| WRITTEN TASK |
Arrange the lines running from the one containing "Viewport: 213px width, 195px" through the end of the entries as a JSON list of strings, one string per line, skipping any blank lines.

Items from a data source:
....

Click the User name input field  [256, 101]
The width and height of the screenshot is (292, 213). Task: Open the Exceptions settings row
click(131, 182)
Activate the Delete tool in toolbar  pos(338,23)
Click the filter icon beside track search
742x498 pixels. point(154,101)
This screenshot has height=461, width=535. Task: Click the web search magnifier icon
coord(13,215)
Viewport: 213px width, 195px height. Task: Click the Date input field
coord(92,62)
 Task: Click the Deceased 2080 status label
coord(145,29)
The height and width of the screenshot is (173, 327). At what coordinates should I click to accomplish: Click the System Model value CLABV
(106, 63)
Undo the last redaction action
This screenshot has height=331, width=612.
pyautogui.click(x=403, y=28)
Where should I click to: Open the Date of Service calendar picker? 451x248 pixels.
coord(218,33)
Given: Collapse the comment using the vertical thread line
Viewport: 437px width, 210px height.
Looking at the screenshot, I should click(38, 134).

....

| FULL ANSWER |
[
  "Viewport: 213px width, 195px height. Task: Click the Date input field",
  "coord(92,62)",
  " Task: Click the Deceased 2080 status label",
  "coord(145,29)",
  "The height and width of the screenshot is (173, 327). At what coordinates should I click to accomplish: Click the System Model value CLABV",
  "(106, 63)",
  "Undo the last redaction action",
  "This screenshot has height=331, width=612.",
  "pyautogui.click(x=403, y=28)",
  "Where should I click to: Open the Date of Service calendar picker? 451x248 pixels.",
  "coord(218,33)",
  "Given: Collapse the comment using the vertical thread line",
  "Viewport: 437px width, 210px height.",
  "Looking at the screenshot, I should click(38, 134)."
]